Overview: The stock market dropped sharply over the past week. Normally, this would result in investors shifting assets to bonds, and the added demand would push yields lower. However, that was not the case this week, and mortgage rates ended at the highest levels in four years.
Several big-picture factors negatively affected mortgage rates over the past week. Investor expectations for future inflation increased. Investors also raised their outlook for the pace of tightening by the Federal Reserve, meaning that they now view four rate hikes this year as more likely. The supply of bonds issued by the U.S. Treasury is increasing due to larger government deficits, and yields generally need to rise to persuade investors to purchase additional bonds. The policy changes that created the larger deficits are likely to increase the rate of economic growth, which could add to future inflationary pressures. The combination of these factors helped push mortgage rates higher.
This week’s two reports on home sales were both stronger than expected, but sales of new homes were the clear winner. In March, sales of previously owned homes increased 1% from February to an annual rate of 5.6 million units, but they still were a little lower than a year ago. Sales of newly built homes were up a stronger 4% from February to an annual rate of 694,000 units, 9% higher than they were a year ago. A look at the quantity of homes on the market likely explains the better performance for new homes. The inventory of previously owned homes for sale was at just a 3.6-month supply, and it was 7% lower than a year ago. By contrast, there was a 5.2-month supply of new homes on the market, and the level was 13% higher than a year ago. The median price of both previously owned and new homes was roughly 5% higher than a year ago.

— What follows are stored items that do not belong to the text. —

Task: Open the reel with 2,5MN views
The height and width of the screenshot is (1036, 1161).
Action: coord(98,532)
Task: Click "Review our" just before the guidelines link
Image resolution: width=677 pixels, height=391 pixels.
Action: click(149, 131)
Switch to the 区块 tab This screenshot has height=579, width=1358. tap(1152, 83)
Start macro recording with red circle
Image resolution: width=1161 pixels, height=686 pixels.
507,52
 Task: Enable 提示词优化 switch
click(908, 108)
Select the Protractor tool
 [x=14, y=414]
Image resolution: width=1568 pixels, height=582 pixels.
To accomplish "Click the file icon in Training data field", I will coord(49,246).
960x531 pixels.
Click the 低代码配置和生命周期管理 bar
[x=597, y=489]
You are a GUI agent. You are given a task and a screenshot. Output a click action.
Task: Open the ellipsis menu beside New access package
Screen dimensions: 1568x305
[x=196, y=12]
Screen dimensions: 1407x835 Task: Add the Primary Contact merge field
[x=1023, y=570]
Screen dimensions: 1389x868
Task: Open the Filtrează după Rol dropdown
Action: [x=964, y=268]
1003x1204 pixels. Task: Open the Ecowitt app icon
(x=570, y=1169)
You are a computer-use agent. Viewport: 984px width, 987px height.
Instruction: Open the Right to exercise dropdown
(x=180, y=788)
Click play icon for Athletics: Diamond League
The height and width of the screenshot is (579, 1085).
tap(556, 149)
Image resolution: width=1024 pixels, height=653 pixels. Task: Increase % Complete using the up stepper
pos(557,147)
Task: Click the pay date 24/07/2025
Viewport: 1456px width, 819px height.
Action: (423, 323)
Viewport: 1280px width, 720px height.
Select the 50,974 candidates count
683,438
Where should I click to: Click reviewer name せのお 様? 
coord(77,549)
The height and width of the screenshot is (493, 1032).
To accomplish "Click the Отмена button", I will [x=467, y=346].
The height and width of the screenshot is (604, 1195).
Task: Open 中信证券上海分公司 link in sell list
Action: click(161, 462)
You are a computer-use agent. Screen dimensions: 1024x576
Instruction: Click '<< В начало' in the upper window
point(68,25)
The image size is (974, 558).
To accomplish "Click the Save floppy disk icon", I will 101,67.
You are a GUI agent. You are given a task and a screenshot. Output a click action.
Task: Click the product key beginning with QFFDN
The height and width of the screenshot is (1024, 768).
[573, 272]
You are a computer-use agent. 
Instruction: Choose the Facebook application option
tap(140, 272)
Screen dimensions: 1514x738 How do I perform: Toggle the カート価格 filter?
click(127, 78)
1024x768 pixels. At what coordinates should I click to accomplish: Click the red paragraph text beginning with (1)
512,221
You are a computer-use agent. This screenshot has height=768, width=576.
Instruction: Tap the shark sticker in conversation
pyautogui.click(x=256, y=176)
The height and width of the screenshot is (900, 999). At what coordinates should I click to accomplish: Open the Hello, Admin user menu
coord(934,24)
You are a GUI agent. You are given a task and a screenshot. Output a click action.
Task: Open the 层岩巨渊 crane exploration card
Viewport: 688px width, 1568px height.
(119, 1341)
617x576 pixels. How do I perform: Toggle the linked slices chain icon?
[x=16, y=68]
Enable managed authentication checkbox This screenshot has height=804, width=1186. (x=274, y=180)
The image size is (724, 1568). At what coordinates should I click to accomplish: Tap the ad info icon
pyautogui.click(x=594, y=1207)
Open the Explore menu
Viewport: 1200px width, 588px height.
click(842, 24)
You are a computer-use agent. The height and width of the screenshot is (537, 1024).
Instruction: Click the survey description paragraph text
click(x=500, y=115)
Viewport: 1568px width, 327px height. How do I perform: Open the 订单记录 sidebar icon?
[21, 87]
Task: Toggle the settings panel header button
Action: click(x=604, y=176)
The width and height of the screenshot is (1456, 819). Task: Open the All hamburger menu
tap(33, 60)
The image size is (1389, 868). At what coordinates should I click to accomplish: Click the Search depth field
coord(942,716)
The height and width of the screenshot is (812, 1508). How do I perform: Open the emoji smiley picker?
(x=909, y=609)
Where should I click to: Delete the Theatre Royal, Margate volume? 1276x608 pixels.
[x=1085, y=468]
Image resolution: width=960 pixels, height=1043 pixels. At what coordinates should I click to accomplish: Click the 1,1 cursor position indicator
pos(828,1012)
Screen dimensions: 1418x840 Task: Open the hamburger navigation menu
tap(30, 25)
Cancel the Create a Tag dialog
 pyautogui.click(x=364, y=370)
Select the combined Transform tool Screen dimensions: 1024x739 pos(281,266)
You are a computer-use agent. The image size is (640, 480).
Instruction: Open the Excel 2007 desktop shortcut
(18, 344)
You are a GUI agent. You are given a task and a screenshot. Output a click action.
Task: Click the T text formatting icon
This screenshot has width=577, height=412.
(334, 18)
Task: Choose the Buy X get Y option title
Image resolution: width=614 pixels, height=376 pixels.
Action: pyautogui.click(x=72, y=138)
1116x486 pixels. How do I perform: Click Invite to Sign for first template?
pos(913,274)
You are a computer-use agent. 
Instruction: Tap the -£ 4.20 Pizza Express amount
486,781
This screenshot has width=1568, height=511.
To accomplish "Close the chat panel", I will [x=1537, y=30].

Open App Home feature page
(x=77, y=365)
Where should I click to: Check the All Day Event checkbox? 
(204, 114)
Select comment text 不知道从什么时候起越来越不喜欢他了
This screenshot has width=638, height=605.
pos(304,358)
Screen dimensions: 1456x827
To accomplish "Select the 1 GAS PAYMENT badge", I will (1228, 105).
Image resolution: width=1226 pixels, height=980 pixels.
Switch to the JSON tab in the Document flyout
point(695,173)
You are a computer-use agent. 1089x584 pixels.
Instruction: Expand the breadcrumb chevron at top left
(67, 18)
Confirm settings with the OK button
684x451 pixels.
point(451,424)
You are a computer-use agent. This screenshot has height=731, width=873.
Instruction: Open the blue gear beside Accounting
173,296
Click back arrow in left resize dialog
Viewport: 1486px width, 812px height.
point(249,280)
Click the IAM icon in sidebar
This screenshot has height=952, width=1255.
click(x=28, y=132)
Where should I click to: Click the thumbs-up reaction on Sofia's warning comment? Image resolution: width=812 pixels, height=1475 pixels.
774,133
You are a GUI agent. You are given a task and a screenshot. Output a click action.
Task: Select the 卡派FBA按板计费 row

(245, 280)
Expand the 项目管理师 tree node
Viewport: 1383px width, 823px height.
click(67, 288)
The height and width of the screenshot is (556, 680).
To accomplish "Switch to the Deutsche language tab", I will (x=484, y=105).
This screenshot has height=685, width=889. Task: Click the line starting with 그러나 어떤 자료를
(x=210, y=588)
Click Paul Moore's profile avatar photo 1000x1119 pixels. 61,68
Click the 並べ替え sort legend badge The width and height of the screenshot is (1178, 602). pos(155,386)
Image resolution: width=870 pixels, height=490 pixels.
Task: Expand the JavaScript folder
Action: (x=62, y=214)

Looking ahead, the next European Central Bank meeting will take place on April 26. No change in policy is expected, but the comments from officials could influence U.S. mortgage rates. In the U.S., the first reading for first quarter gross domestic product (GDP), the broadest measure of economic growth, will be released on April 27. The core Personal Consumption Expenditures (PCE) Price Index, the inflation indicator favored by the Fed, will come out on April 30. The next U.S. Fed meeting will take place on May 2, and no change in policy is expected.